-- Required task --
Continue the Skyline documentation excerpt on extra API key parameters and the ``algorithms`` object, starting right after its final sentence.

-- Document excerpt --
===============

Using the mod:`settings.FLUX_SELF_API_KEY` key allows for additional parameters
to be passed and can be used to remove the maximum algorithm limit of 3.
Additional keys that can be passed with this key are:

- ``save_training_data_on_false``: A boolean that enables the saving of
  training data even if the instance is not found to be anomalous.
- ``metric_namespace_prefix``: A string of the namespace prefix to use or a
  ``None`` boolean value.
- ``shard_test``: A boolean that allows for run a shard test while Skyline is
  running in a clustered mode.  No analysis is done, the requests is just
  distributed to correct cluster node which returns a response indicating that
  it received and would process the request.

``algorithms``
--------------

DOCUMENTATION STILL UNDER DEVELOPMENT

The ``algorithms`` object is the most complicated so it is covered in detail
here.  It consists keys for each algorithm to be run with any algorithm
parameters defined for each algorithm.  If no algorithm parameters are passed
e.g. ``{}`` then the default parameters for the algorithm will be used.

===============

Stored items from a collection
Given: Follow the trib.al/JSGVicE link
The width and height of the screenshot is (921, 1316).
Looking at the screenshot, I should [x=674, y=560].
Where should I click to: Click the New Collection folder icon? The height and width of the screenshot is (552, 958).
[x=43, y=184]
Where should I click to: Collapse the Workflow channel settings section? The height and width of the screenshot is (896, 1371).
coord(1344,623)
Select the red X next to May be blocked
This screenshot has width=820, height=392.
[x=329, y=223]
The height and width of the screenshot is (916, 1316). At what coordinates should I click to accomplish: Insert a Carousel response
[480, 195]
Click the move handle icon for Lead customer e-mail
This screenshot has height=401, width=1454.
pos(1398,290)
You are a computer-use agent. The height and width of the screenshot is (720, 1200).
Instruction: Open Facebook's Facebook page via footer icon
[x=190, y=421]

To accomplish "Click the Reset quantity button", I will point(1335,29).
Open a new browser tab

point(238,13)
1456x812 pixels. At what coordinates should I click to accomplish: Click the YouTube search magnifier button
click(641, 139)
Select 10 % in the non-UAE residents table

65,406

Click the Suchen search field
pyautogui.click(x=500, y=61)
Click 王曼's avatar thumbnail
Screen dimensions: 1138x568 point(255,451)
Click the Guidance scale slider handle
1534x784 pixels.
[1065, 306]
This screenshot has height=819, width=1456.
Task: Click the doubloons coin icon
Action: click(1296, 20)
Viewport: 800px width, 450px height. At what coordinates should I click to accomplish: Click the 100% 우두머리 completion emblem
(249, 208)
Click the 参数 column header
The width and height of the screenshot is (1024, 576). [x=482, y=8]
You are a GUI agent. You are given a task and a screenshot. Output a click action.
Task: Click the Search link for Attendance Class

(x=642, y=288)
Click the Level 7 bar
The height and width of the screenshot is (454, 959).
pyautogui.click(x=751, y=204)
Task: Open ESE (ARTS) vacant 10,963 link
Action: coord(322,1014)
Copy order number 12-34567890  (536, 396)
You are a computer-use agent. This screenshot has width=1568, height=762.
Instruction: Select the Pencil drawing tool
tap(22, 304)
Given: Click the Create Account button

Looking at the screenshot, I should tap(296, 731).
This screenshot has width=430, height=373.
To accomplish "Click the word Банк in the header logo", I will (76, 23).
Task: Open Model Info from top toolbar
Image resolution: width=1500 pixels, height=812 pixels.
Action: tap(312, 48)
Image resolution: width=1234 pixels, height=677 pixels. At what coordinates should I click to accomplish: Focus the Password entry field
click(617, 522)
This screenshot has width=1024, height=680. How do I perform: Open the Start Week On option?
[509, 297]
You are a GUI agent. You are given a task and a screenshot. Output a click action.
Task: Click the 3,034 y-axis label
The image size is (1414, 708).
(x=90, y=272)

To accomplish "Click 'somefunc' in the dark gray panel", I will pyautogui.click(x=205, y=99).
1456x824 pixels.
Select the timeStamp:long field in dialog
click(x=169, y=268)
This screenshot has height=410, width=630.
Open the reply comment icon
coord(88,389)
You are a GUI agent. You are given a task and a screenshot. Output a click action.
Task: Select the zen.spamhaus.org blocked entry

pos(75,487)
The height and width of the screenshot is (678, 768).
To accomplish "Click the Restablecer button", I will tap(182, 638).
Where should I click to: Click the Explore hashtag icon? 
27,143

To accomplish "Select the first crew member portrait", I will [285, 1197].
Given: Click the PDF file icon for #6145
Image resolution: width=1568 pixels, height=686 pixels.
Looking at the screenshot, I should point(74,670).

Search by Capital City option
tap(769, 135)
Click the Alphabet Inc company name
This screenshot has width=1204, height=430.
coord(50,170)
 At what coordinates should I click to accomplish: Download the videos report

===============

-- The output --
Along with these algorithm definitions there is a ``consensus`` key with can
hold a list of lists to define what combinations of triggered algorithms will be
classed as an anomaly.  For example below we define that both the ``sigma`` and
``spectral_residual`` algorithms must be triggered to be classed as an anomaly.

.. code-block:: json-object

  {
      "key": "0123456789abcdefghijlmnopqrstu",
      "metric": "prometheus_http_requests_total{alias=\\"Prometheus\\", code=\\"200\\", handler=\\"/api/v1/query_range\\", instance=\\"localhost:9090\\", job=\\"prometheus\\"}",
      "timeout": 60,
      "timeseries": [[1668689060, 23.3], ..., [1668689120, 162.9]],
      "algorithms": {
          "sigma": {"sigma_value": 3, "consensus": 6},
          "spectral_residual": {},
      },
      "consensus": [["sigma", "spectral_residual"]],
      "reference": "128186f730da2d9e"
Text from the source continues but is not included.